Королев добросовестно считал, что ему в жизни повезло. В детдоме с ним жили нормальные дети, учили его добросовестные учителя. И воспитатели относились к нему снисходительно: как к сумасшедшему, но способному ребенку.

Поселок Яблоново, под Коломной. В детдоме восемьдесят четыре воспитанника. Отсюда уют и внимательность надзора.
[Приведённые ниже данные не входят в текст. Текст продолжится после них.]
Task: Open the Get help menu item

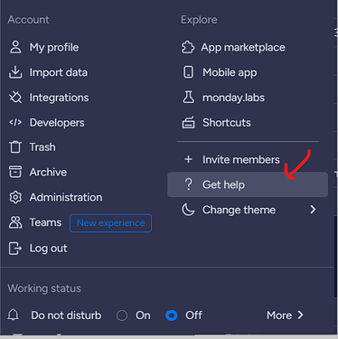Action: point(248,184)
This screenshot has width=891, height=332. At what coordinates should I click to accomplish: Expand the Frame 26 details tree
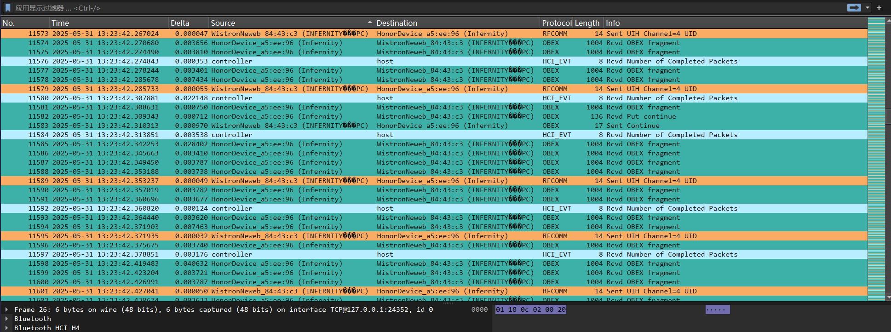[x=6, y=310]
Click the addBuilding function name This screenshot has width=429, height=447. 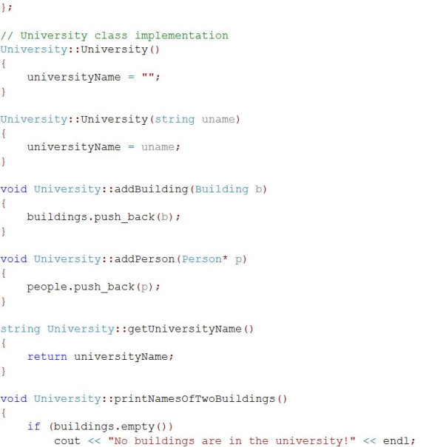[151, 189]
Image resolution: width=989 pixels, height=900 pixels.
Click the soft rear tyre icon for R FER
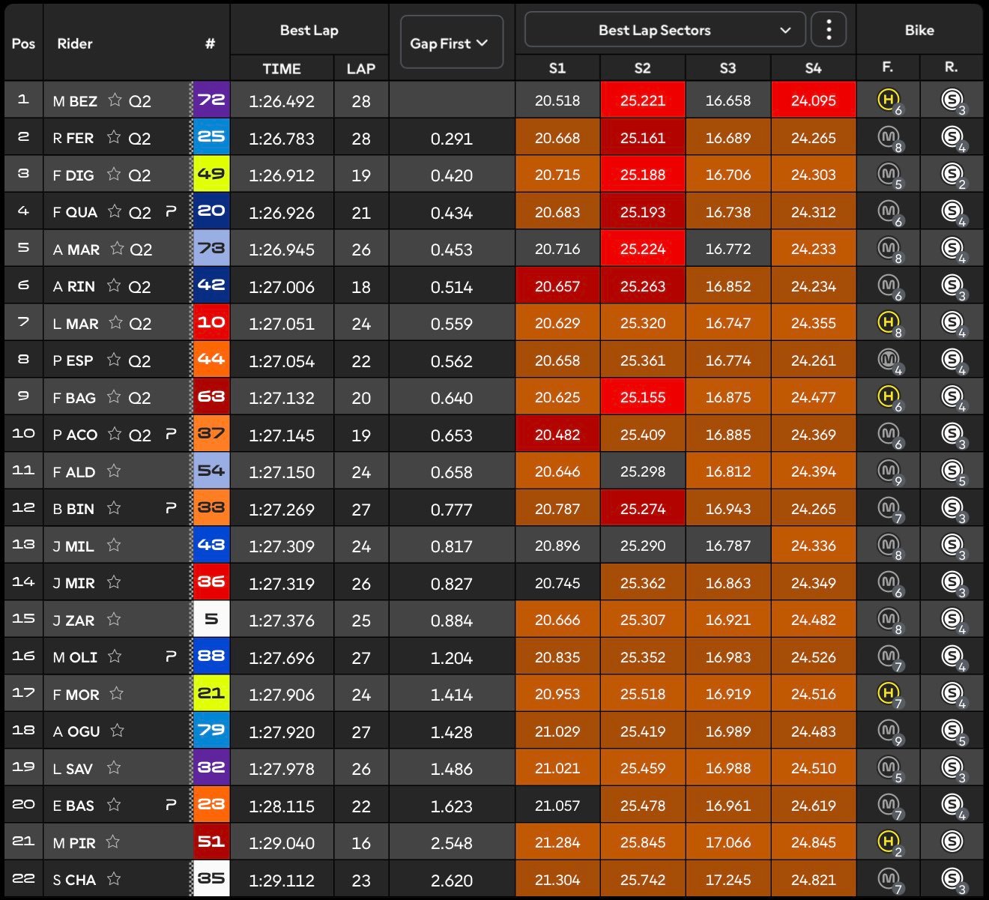pyautogui.click(x=952, y=136)
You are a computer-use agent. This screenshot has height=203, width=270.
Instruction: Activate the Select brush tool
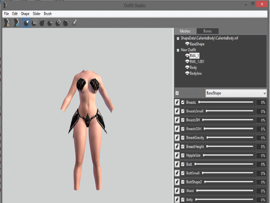[26, 23]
Память о младшей школе сопряжена с лесными, речными походами (на байдарках по соседней Калужской области, по партизанским местам: поисковый отряд “Кассиопея”, лесистые берега Угры, болота, дебри, белые рыхлые кости, крепкие челюсти, стальные, холодные в ладони коронки, обрушенные землянки, канавы окопов, сорокапятка на целом, колесном ходу, гаубичные снаряды, выплавка тола, взрыв, оторванная кисть Игната, фашистский “тигр” по башню в трясине, похороны руки, на берегу, посадили у холмика иву, гибкую, стройную, как рука, как пальцы) и, конечно, с физикой и математикой.

Королев питался задачами. В седьмом классе в журнале “Юный техник” он прочел условия вступительных задач в Заочную физико-техническую школу при МФТИ и с тех пор не мог остановиться. Чтобы заснуть, он прочитывал условия двух-трех задач – и утром, еще в постели, записывал решения. В восьмом классе, после областной математической олимпиады, его пригласили в лучший в стране физмат-интернат. И он поступил. Так прослыл Королем.

Королев обожал вспоминать, он жив был тем сильным чистым огнем, которым его наполняло детство. Несколько лет ездил в оба интерната, на школьные каникулы, на День учителя. Огонь постепенно гас. В младший интернат он приезжал уже не как домой, но все равно ездил регулярно, пока тот не расформировали. Тогда стал наведываться к своей “классной”, в Коломну. Зимой третьего курса Мария Алексеевна умерла. Родственники ему телеграмму не дали. Он приехал через месяц, пришел на кладбище, сел у могилы в сугроб. На ограду слетела галка. Так они и пробыли до самых сумерек, озираясь на заставленную крестами, зарешеченную белизну.